Congress Ducks Responsibility on Medicare by Allowing Back-door Cuts

Facing growing pressures to reduce debts and deficits, politicians are considering extreme cuts to Medicare that will put patients and seniors on the chopping block.

Worse still, instead of taking responsibility for the cuts, members of Congress are using a shameless back door that both allows them to avoid blame for the cuts and prevents patients and doctors from having a meaningful say in what cuts are made.

Members of Congress can effectively control government spending and contain healthcare costs without endangering Medicare. By bolstering preventive-care efforts and investing in innovation, politicians can both cut costs and improve patient outcomes for decades to come. However, such an approach is incompatible with one that relies on extreme cuts. It is imperative that Congress repeal policies that cut Medicare, and focus instead on modernizing and strengthening this critical program.

John Adams said, “Facts are stubborn things,” and the facts on Medicare are clear: Decades of history show that Medicare is the most efficient, cost-effective healthcare delivery system in the United States.

More than 40 million Americans rely on Medicare for affordable care. The growth in per-person spending for Medicare has been significantly slower than private health insurance over the past 20 years. Far from being an overly generous program, Medicare actually denies more claims than all but one of the major health insurers.

Back-door cuts

Politicians know that Medicare is an effective and popular program. That’s why those who want to sacrifice Medicare to the deficit — opposed to removing corporate subsidies on ethanol, sugar or oil, or to raising taxes on millionaires — have created a back-door method, the Independent Payment Advisory Board.
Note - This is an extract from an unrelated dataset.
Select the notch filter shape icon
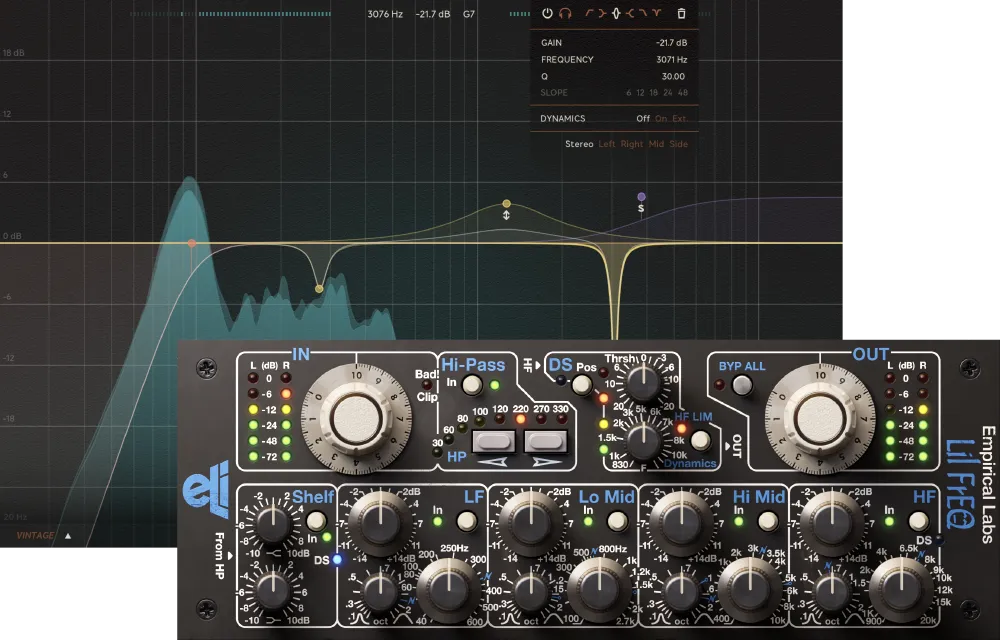Image resolution: width=1000 pixels, height=640 pixels. coord(656,14)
The IPAB, which was created as part of the Affordable Care Act, will have the authority to cut Medicare spending on an annual basis in order to meet strict spending targets. IPAB will be run by a group of unelected officials charged with making critical decisions about patient care and physician payments that Americans will be unable to oppose.
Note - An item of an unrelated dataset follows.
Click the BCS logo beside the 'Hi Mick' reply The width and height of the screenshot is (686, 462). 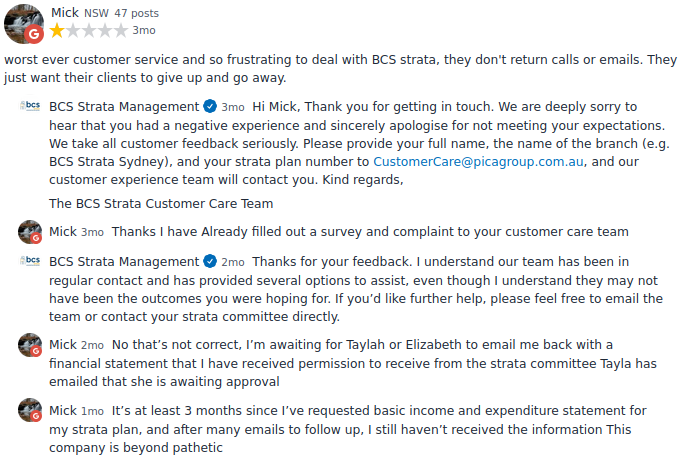(29, 106)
IPAB gives unprecedented authority to a panel of 15 unelected officials who will face no judicial or administrative review. The law gives Congress a way to override IPAB’s recommendations, but it raises the bar so high that, in practice, legislative review is unlikely.

Politicians like IPAB because they can claim to be “fiscal hawks,” but keep their fingerprints off the inevitable harmful Medicare cuts. They can say, “It wasn’t me who cut your Medicare.”

If members of Congress want to balance the budget on the backs of seniors, they should have the courage to do so directly, and not through a back-door mechanism that keeps their faces hidden.

Designed to fail

Though the law gives IPAB unprecedented authority, it also restricts IPAB in ways that almost ensure it will produce harmful results. Instead of spreading cuts across all types of Medicare spending, IPAB will have to make its cuts from a small portion of Medicare.

IPAB cannot cut hospital spending, and, since the Affordable Care Act subjects Medicare Advantage to $145 billion in cuts this decade, IPAB cannot make further cuts there. That leaves prescription drugs — specifically Medicare Part D — and cuts to physician reimbursements.

Medicare Part D has helped make medications affordable for the millions of America’s seniors and patients who need them. Extreme cuts and reforms to Medicare and Medicare Part D will cut access to quality care for seniors, people with disabilities and other vulnerable populations.

Better approach

More than 300 organizations representing Medicare and Medicaid patients, and lawmakers on both sides of the aisle, have expressed concerns over the impact IPAB could have on Medicare patient access to quality care.

Cuts to Medicare and Medicare Part D will only inhibit access to affordable care that improves the health of our nation. These organizations recognize that the best way to strengthen Medicare is through improving preventive-care efforts and investing in innovation.

Controlling government spending and containing healthcare costs will require tough choices: They will require removing corporate subsidies, raising taxes on millionaires and, yes, modernizing Medicare.

But meaningful fiscal reform must not cut access to quality care for seniors, people with disabilities and other vulnerable populations. The IPAB, and other policies focused on extreme cuts to Medicare, are incompatible with this approach, and they should be repealed.

The writer, Seth Ginsberg, is president of the Global Healthy Living Foundation, a nonprofit advocacy organization based in Upper Nyack and a healthcare reform activist.